REQUIRED WORK:
Your job is to set down the stretch of entries that opens with the line containing "14 Maggio 2022 (71, 372)" and closes with the line containing "Presentazione di Elena (74, 1757)". Keep both end lines, copy each exactly, and add nothing.
AVAILABLE DATA: Begin
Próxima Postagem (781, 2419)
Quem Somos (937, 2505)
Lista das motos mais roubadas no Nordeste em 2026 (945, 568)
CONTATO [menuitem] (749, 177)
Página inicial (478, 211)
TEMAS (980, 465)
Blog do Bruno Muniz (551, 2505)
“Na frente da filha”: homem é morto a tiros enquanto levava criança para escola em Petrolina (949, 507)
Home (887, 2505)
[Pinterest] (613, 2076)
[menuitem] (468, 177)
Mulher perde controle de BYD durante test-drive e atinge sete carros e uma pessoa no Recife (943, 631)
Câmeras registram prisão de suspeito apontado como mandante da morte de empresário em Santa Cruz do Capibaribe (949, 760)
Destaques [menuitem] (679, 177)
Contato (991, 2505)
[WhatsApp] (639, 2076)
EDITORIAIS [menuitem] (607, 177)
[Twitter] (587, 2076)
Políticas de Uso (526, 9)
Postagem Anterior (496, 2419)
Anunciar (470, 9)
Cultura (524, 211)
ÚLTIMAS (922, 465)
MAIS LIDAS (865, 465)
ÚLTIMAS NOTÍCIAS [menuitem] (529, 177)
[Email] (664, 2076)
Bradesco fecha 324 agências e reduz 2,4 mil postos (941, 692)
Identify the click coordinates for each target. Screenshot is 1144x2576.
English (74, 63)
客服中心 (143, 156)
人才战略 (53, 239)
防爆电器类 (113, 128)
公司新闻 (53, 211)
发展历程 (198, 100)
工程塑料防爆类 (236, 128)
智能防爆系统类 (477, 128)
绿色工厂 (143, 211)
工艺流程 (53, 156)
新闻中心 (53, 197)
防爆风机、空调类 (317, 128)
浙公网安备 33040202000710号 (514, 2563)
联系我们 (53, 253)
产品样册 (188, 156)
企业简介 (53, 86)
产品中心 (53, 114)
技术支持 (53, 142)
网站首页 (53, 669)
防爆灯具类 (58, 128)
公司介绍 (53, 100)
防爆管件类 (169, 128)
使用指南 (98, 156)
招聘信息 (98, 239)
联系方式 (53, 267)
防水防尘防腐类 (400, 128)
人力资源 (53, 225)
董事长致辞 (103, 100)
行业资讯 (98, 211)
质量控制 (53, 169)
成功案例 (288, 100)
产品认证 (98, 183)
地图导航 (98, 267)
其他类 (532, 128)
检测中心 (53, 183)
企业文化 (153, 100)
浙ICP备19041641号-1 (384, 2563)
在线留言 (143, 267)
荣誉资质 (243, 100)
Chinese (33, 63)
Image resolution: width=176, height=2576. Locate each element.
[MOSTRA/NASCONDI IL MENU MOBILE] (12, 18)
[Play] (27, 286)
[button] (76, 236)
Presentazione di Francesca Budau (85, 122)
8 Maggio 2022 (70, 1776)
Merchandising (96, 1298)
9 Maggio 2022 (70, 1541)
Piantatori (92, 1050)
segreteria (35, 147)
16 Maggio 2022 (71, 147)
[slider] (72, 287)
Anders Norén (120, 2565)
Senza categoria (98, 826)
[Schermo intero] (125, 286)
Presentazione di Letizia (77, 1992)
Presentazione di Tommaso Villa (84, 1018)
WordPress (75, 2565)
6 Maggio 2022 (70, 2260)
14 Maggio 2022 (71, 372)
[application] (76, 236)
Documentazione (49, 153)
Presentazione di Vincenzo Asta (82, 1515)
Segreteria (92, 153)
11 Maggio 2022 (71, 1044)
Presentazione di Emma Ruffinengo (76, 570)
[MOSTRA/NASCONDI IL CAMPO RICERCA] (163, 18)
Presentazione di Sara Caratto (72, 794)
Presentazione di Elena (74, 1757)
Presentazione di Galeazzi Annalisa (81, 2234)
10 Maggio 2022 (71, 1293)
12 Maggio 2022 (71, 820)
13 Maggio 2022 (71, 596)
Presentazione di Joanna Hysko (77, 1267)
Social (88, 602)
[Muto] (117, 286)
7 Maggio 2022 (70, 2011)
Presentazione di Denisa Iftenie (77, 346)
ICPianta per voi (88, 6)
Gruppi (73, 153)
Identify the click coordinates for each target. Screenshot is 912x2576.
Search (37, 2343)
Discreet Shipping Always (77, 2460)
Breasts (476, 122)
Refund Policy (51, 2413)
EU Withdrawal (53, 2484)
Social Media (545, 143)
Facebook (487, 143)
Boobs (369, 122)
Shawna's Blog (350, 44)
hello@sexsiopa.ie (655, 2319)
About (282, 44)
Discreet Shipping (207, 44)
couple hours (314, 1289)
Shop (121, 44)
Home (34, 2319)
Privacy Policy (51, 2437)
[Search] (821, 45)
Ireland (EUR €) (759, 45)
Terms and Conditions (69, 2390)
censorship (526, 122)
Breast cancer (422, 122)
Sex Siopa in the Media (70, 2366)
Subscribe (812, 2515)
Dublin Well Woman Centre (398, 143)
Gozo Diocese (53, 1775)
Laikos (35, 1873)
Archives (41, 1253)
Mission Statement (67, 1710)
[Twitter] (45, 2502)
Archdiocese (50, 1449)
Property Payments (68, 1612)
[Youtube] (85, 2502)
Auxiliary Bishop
AVAILABLE DATA: End
EXERCISE RESPONSE:
14 Maggio 2022 (71, 372)
[application] (76, 236)
Documentazione (49, 153)
Presentazione di Vincenzo Asta (82, 1515)
Segreteria (92, 153)
11 Maggio 2022 (71, 1044)
Presentazione di Emma Ruffinengo (76, 570)
[MOSTRA/NASCONDI IL CAMPO RICERCA] (163, 18)
Presentazione di Sara Caratto (72, 794)
Presentazione di Elena (74, 1757)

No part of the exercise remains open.